Weight gain is regularly linked to getting less than 5 to 7 hours of sleep per night. So much so that one study found a 55% increase in the risk of future obesity among those who slept less than 7 hours each night (8). On the other hand, people who slept a healthier 7 to 9 hours per night did not have an increased risk of obesity.
There’s another way sleep deprivation can sabotage your weight loss goals: It heavily influences your eating patterns…
When you don’t get enough sleep, your body increases levels of ghrelin (a hormone that makes you hungry) and decreases leptin (a hormone that makes you feel full). As a result, sleep-deprived people spend their days feeling hungrier and less full—and are more likely to reach for high-fat and high-sugar food options (9, 10).

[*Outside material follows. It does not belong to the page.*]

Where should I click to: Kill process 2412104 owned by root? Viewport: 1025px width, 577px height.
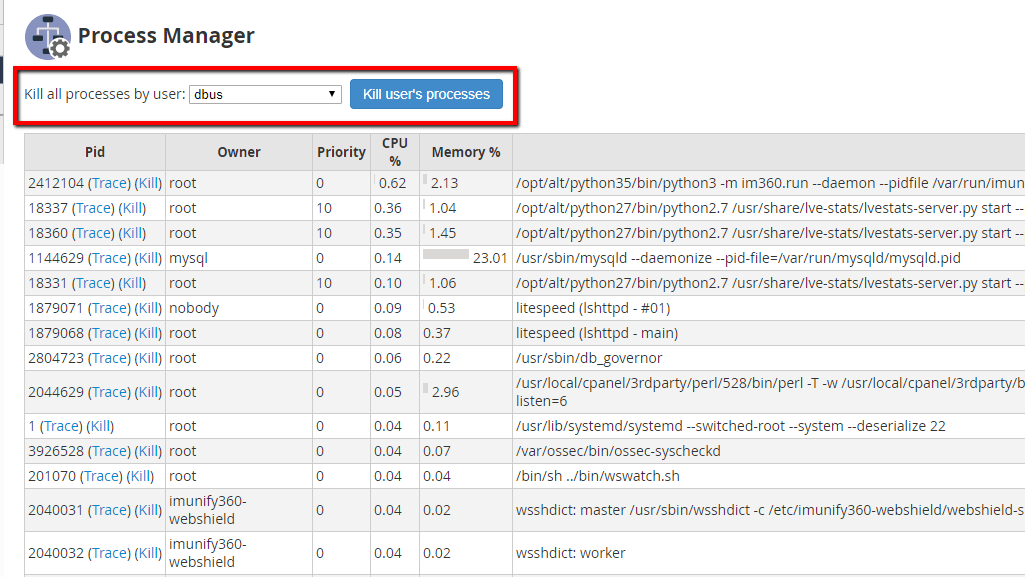point(150,182)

Melatonin can manage or reverse this issue—or even prevent it altogether—by helping you improve the quality and duration of your sleep. If you notice weight gain around the time you start taking melatonin, it’s likely that it’s a result of the lack of sleep that prompted you to start the melatonin in the first place!
Sleep Apnea & Weight Gain
Sleep apnea is one of the most common sleep disorders, yet most people don’t even know they have it. (It’s often confused with snoring and can go undetected for years). Sleep apnea occurs when breathing repeatedly stops and starts while sleeping due to airways being completely or partially blocked.